-- Document passage --

/---

Item 5. Past Contacts, Transactions, Negotiations and Agreements.

(e) Agreements Involving the Subject Company’s Securities. The information set forth in the Offering Memorandum under Section 10 (“Interests of Directors, Executive Officers and Affiliates; Transactions and Arrangements Concerning the Options”) is incorporated herein by reference. The Company’s equity plans and related agreements are incorporated herein by reference hereto as Exhibits (d)(1)-(12).

 

Item 6. Purposes of the Transaction and Plans or Proposals.

(a) Purposes. The information set forth in the Offering Memorandum under “Summary Term Sheet” and Section 2 (“Purpose of this Offer”) is incorporated herein by reference.

(b) Use of Securities Acquired. The information set forth in the Offering Memorandum under Section 5 (“Acceptance of Eligible Options for Exchange and Issuance of Replacement Options”), Section 8 (“Source and Amount of Consideration; Terms of Replacement Options”) and Section 11 (“Status of Eligible Options Acquired by Us in this Offer; Accounting Consequences of this Offer”) is incorporated herein by reference.

(c) Plans. Not applicable.

 

Item 7. Source and Amount of Funds or Other Consideration.

(a) Source of Funds. The information set forth in the Offering Memorandum under Section 5 (“Acceptance of Eligible Options for Exchange and Issuance of Replacement Options”), Section 8 (“Source and Amount of Consideration; Terms of Replacement Options”) and Section 15 (“Fees and Expenses”) is incorporated herein by reference.

(b) Conditions. The information set forth in the Offering Memorandum under “Summary Term Sheet” and Section 7 (“Conditions of this Offer”) is incorporated herein by reference. There are no alternative financing arrangements or financing plans for the Offer.

\---

-- Information provided --
/---

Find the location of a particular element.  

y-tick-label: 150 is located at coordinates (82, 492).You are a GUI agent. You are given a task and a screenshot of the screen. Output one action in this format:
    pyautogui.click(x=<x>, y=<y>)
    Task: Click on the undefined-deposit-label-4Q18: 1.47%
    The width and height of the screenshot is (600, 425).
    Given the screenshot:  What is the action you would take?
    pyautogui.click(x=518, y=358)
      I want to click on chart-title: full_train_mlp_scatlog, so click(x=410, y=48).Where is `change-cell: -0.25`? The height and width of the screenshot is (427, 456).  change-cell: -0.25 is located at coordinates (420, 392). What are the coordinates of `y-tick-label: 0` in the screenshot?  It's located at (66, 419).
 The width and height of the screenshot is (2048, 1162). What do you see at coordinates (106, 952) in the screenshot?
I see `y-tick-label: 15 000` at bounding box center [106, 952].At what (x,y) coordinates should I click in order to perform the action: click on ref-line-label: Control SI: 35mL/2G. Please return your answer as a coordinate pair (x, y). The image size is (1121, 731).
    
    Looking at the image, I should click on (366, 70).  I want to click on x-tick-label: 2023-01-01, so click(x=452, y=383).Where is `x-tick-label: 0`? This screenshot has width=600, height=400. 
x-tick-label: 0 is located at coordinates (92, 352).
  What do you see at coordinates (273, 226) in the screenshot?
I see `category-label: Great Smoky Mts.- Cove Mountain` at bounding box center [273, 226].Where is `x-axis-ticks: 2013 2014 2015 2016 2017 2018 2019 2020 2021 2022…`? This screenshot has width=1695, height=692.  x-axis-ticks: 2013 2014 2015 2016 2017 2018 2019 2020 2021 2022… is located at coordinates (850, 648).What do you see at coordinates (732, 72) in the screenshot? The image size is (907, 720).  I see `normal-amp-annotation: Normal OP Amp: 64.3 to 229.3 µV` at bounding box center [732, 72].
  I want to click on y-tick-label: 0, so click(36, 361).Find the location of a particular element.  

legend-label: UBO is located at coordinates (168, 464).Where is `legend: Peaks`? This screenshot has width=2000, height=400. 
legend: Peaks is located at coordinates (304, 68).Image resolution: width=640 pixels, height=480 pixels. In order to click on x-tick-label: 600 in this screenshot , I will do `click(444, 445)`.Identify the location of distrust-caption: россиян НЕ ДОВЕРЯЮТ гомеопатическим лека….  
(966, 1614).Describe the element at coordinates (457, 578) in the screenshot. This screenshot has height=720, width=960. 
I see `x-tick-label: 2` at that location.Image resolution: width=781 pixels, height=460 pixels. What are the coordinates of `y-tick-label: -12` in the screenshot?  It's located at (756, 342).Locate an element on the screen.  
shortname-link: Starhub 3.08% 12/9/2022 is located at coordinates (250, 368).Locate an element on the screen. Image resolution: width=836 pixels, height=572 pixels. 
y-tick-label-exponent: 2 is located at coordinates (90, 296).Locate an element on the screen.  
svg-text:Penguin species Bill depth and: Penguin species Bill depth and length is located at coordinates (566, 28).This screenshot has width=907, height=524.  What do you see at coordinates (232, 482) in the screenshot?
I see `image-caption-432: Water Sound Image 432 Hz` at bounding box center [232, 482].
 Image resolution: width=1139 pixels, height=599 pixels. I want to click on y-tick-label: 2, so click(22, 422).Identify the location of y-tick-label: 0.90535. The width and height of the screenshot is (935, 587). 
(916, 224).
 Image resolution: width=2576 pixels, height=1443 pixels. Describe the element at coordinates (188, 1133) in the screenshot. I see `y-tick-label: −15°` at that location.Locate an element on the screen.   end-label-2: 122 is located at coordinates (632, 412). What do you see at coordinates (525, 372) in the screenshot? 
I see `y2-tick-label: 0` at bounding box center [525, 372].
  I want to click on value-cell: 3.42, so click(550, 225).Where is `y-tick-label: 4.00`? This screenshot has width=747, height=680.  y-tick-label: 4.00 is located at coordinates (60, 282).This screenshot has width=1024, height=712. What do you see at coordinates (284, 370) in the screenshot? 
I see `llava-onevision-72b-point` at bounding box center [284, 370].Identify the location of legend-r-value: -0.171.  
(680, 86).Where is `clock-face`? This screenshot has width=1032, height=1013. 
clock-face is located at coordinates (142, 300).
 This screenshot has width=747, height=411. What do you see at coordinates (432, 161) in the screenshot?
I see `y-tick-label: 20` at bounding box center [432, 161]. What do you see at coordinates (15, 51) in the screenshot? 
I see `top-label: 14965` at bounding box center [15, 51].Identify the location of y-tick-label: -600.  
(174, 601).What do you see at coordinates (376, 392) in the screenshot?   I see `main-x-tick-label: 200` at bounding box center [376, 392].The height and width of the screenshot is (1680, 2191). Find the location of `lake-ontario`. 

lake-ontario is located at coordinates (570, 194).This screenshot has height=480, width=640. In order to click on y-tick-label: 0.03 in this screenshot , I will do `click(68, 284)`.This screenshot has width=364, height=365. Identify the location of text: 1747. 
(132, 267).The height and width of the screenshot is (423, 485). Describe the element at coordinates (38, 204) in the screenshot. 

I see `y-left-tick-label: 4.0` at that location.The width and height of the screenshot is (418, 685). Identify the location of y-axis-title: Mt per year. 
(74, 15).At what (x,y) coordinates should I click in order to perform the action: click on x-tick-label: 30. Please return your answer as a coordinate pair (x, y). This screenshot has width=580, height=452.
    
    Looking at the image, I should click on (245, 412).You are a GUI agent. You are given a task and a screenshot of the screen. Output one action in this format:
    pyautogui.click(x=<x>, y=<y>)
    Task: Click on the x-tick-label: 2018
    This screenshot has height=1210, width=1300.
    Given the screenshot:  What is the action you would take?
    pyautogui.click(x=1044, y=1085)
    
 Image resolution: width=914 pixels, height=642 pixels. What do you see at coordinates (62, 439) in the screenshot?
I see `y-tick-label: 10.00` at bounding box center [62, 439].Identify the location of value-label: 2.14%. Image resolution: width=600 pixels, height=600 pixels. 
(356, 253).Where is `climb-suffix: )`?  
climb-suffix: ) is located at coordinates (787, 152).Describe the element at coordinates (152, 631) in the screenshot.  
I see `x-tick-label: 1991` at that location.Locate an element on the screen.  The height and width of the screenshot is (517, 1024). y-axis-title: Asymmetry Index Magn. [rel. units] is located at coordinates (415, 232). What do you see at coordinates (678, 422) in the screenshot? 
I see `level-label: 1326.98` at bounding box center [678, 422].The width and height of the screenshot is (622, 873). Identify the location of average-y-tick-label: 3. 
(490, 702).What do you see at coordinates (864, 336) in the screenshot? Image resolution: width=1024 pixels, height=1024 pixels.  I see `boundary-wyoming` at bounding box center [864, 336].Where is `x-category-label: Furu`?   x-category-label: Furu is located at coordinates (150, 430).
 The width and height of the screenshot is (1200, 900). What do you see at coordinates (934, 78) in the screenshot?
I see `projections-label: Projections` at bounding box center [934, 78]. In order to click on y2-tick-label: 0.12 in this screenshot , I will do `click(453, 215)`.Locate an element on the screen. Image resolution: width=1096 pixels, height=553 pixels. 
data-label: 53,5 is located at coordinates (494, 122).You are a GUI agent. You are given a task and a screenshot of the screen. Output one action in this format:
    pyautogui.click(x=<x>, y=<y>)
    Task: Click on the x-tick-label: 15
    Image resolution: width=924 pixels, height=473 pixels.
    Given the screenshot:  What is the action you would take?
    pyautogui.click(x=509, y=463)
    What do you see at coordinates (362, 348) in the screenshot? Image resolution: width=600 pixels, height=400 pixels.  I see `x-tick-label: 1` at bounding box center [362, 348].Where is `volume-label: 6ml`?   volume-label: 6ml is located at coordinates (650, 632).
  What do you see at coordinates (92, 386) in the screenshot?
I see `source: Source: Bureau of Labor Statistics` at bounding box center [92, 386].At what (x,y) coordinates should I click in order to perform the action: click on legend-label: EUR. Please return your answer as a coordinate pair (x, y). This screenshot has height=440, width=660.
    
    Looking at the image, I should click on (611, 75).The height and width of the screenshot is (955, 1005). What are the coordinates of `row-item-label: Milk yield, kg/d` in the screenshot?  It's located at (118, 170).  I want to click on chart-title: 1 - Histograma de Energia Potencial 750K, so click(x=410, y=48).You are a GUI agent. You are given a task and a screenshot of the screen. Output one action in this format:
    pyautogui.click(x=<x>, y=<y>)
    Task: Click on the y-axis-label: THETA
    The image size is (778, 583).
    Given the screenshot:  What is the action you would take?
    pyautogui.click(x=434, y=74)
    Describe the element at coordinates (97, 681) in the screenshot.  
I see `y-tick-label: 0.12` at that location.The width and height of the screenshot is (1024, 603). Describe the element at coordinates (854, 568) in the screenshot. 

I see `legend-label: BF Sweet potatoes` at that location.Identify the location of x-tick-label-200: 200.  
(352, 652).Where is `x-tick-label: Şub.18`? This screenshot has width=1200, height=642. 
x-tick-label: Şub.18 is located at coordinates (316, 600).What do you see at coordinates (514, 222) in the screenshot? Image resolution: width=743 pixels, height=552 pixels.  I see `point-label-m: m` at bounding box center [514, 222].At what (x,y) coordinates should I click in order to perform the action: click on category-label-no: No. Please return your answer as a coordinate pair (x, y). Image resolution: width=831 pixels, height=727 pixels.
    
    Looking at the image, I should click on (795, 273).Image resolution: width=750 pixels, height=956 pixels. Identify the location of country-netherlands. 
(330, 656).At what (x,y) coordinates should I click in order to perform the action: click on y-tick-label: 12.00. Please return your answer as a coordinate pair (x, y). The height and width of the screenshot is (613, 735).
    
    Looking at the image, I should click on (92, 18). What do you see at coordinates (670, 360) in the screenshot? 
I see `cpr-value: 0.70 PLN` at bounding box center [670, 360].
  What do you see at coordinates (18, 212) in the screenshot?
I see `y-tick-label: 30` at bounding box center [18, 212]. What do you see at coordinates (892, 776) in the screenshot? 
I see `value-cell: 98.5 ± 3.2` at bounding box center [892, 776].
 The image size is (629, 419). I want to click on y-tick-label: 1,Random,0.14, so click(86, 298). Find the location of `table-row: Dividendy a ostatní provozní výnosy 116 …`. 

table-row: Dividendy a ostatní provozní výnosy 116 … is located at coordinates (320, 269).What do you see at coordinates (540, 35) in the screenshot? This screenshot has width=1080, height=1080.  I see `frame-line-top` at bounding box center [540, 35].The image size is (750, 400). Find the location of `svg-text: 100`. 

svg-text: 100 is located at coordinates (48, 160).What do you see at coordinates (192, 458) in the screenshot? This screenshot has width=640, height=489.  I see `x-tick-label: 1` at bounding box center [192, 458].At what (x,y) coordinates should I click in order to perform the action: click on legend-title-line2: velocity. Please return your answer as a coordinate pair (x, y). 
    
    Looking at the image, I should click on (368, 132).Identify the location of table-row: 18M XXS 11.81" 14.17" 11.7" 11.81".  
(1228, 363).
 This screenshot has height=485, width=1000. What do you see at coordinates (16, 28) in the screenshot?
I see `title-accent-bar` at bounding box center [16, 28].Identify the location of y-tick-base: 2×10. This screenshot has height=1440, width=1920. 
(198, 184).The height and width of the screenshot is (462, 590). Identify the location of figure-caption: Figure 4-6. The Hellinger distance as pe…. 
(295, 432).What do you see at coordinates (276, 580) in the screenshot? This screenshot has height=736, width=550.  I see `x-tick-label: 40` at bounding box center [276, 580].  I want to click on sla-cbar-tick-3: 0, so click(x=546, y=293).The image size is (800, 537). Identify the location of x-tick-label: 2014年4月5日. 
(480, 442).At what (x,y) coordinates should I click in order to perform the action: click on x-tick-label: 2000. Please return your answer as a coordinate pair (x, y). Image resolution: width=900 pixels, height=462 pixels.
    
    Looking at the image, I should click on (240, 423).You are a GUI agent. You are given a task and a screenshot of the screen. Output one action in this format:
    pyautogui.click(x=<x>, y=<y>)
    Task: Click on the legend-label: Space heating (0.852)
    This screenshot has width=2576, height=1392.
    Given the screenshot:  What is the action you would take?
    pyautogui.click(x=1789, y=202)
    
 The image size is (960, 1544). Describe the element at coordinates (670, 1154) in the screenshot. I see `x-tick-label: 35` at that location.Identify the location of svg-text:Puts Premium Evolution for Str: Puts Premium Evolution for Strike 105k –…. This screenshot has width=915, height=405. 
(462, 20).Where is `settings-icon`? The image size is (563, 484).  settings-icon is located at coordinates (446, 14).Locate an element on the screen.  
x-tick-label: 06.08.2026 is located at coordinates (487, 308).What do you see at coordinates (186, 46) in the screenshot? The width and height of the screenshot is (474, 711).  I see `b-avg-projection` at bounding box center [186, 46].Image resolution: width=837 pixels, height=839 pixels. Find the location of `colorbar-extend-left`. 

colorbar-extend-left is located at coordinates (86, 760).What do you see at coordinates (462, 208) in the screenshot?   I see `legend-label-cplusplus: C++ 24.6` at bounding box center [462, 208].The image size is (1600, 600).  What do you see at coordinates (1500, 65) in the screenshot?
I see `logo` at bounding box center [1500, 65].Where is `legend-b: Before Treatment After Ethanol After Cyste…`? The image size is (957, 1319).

\---

-- The task --
Reproduce the entire option exchange offer filing passage verbatim. The records bear no relation to the text.

-- Answer space --
Item 5. Past Contacts, Transactions, Negotiations and Agreements.

(e) Agreements Involving the Subject Company’s Securities. The information set forth in the Offering Memorandum under Section 10 (“Interests of Directors, Executive Officers and Affiliates; Transactions and Arrangements Concerning the Options”) is incorporated herein by reference. The Company’s equity plans and related agreements are incorporated herein by reference hereto as Exhibits (d)(1)-(12).

 

Item 6. Purposes of the Transaction and Plans or Proposals.

(a) Purposes. The information set forth in the Offering Memorandum under “Summary Term Sheet” and Section 2 (“Purpose of this Offer”) is incorporated herein by reference.

(b) Use of Securities Acquired. The information set forth in the Offering Memorandum under Section 5 (“Acceptance of Eligible Options for Exchange and Issuance of Replacement Options”), Section 8 (“Source and Amount of Consideration; Terms of Replacement Options”) and Section 11 (“Status of Eligible Options Acquired by Us in this Offer; Accounting Consequences of this Offer”) is incorporated herein by reference.

(c) Plans. Not applicable.

 

Item 7. Source and Amount of Funds or Other Consideration.

(a) Source of Funds. The information set forth in the Offering Memorandum under Section 5 (“Acceptance of Eligible Options for Exchange and Issuance of Replacement Options”), Section 8 (“Source and Amount of Consideration; Terms of Replacement Options”) and Section 15 (“Fees and Expenses”) is incorporated herein by reference.

(b) Conditions. The information set forth in the Offering Memorandum under “Summary Term Sheet” and Section 7 (“Conditions of this Offer”) is incorporated herein by reference. There are no alternative financing arrangements or financing plans for the Offer.